Thanks for joining me, stay safe and stay sweaty my friends.

Bourbon dreams

Thanks for joining me for another edition of the SerenityThroughSweat blog. I’ve been reading a lot about America’s favorite drink since my wife and I visited Louisville last week. And while on a lonely Thanksgiving overnight I found this gem by Wright Thompson.

The following is an excerpt from his book Pappyland (which I ordered immediately upon finishing the article).  Multiple times throughout the short read I was struck not only by Thompson’s prose and command of language and imagery, but by the deep and meaningful themes he connected to bourbon.

“A career that aligned with my deepest wants and protective urges, both in how it would let me roam and how it would let me avoid myself by diving into the lives of others.  I’ve always been happiest when dreaming of escape. From my earliest memories, my greatest solace and focus came while moving, or planning to move, from small actions like pacing while answering flash cards to planning elaborate road trips I knew I’d never take. When I look back at my early life, everything I read and watched and love and hoped and even feared came from this desire to fly far away.”

The idea of avoiding oneself by diving in to the life of another is something I think journalists and maybe actors can relate to, but as Thompson points out everyone can get out of their own way by immersion into their craft. And if that craft is movement based (pilots, journalists who have to travel, or athletes) so much the better.

I wrote back in May about restricted movement.  Whether it is injury for an athlete or quarantine or lockdowns, I think there is a part of all of us that wants to rebel against movement restrictions in any form.  This is what led me to the world of endurance sports and specifically to IronMan FL 70.3 taking place in less than two weeks.

But more than just wanting to move when we are otherwise unable to, Thompson’s words capture an emotion that I think most triathletes and most pilots live with but struggle to balance and convey.

I look at my work schedule when it is posted each month and plan out adventures that may or may not happen in the layover cities I’m supposed to visit.  The schedule often changes whether by my action, my company’s, or external factors like weather or maintenance, but I’m still always moving to a different city and some new adventure awaits.

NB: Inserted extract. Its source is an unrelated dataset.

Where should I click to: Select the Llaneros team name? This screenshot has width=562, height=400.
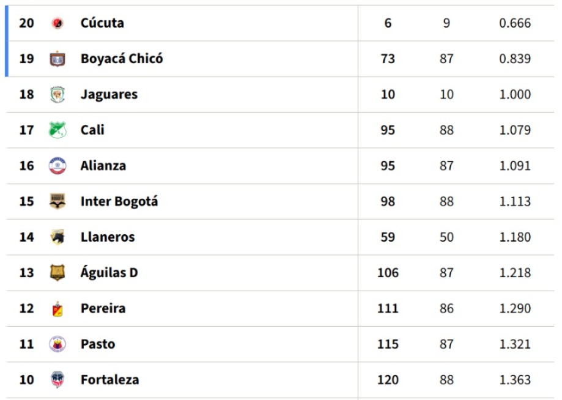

Most of those adventures involve some sort of movement, a hike, a running path, a walk through a different city to a restaurant or bar I like.  My next trip has a layover in Chattanooga where I’m hoping to get in a scenic fall 5k before stopping at a local diner with a desert case that would make the Cheesecake Factory blush.

There is something protective about movement, or maybe there is something vulnerable in stillness. Either way, flying to another place, running or biking, even if it is stationary, moving always has a net calming effect for me.

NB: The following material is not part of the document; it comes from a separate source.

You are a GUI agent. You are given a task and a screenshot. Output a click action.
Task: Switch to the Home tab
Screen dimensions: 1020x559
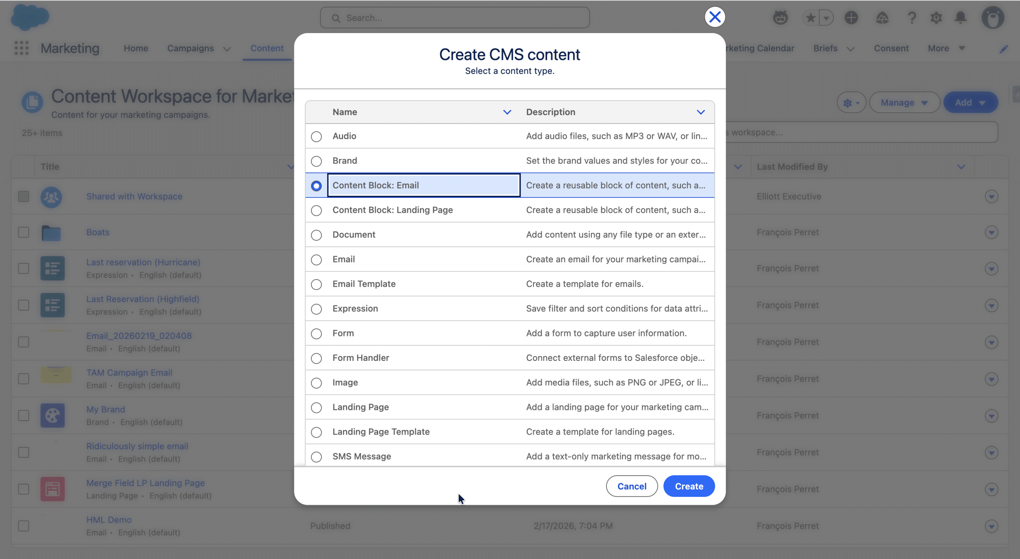[136, 48]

There is a magical effect when I walk into an airplane that my problems seem to melt away.  The airplane doesn’t solve any problems, and they are always waiting for me back on the ground, but flying has a way of lowering the volume on everything else in life.

Athletics have always held that same powerful effect for me.  The wrestling mat or the jui jitsu mat has always been a special place almost spiritual.  Like stepping into another dimension, where all your baggage gets checked at the door, I grew up Catholic and seldom felt that way walking into church.  There is a special mental space only attainable by forgetting your fixation on first world minutiae, and trying to avoid being choked unconscious. 

A similar state of mind occasionally becomes accessible to me after long miles on the road or in the saddle.  No one is trying to choke me, but the mental struggle against my weaker thoughts, my faults and failings, match the physical struggle to just keep moving.

I’m excited to read the rest of Thompson’s work, and I’m grateful already for his illumination of an emotion that I can so keenly relate to and at the same time, have struggled to express.

I hope that you the reader can find the same solace and focus in whatever your craft may be, that many of us find in movement.

Thanksgiving day treadmill brick run that came after 2hrs on a spin bike

Thanks for joining me, stay safe and stay sweaty my friends.